Dan lucunya lagi, teman-temanku ini, mereka terdiam lama sekali. Aku ingin tertawa melihat mereka. Sesulit itukah mencari lawan atas tipuanku? Mereka justru terbengong bodoh meratapi diri.
“Heh, bisakah lain kali kau ajak kami untuk bergabung? Kami juga ingin naik pesawat!” Seru si angkuh Kuyuk. Apa? Aku tidak percaya ini. Mengapa mereka yang justru terjebak dalam perangkap?
“Aku tidak mau. Tangan kasarmu tidak pantas untuk menyentuh kertas musik yang indah.” Kataku melanjutkan sandiwara.
“Sombong sekali kau, seperti tangan kau lembut saja.” Katanya membela diri.
“Lalu bagaimana denganku? Aku pasti cocok kan?” Tanya Si Botak.
“Tidak. Wajahmu terlalu sangar untuk pertunjukan musik.” Jawabku.
“Heh?? Apa kau fikir kau itu tampan?! Berani sekali kau!!” Serunya padaku dengan wajah kesal.
Aku tersenyum jahil mengejeknya.
“Aku saja kalau begitu. Aku lebih baik dari mereka.” Kata Si Bulat mengacungkan diri.
Aku memelototinya, memperhatikan segenap tubuhnya dari atas hingga ke bawah.
“Kau tidak akan dapat menjangkau kertas musik.” Jawabku santai.
Dia pun menghujatku dengan kepalan tinjunya, merasa kesal.
Si Jangkung perlahan-lahan bergeser ke sampingku. Dia menyikut bahuku, sorot matanya memintaku untuk mempertimbangkannya.
“Bagaimana?” Tanyanya berlagak seperti artis gadungan.

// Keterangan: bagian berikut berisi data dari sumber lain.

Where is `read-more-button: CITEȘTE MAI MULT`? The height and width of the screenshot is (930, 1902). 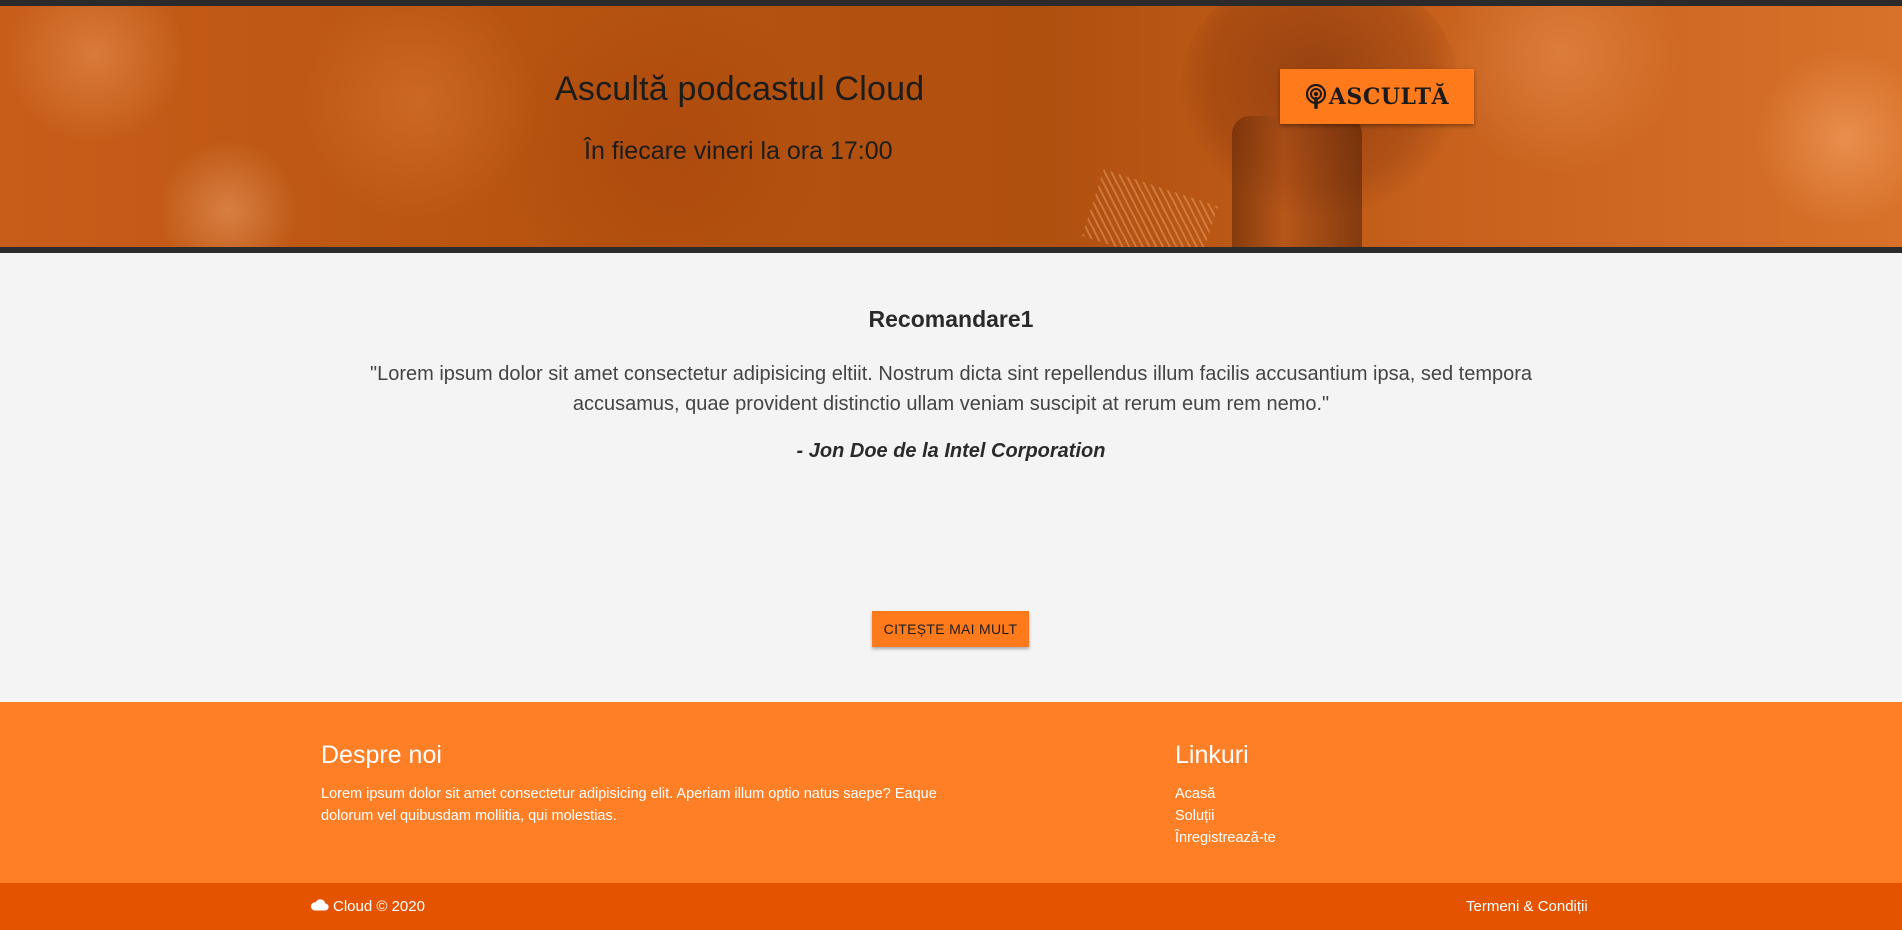
read-more-button: CITEȘTE MAI MULT is located at coordinates (950, 629).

“Kau tidak akan bisa.” Jawabku.
“Aku akan belajar.” Katanya mantap.
“Hah? Hahahahahahaha.” Tawaku terpingkal-pingkal.
Semua bingung melihatku.
“Mengapa kau tak belajar saja pada ribuan tangkai padimu di sawah.” Jelasku.
Mereka tertegun mendengar perkataanku.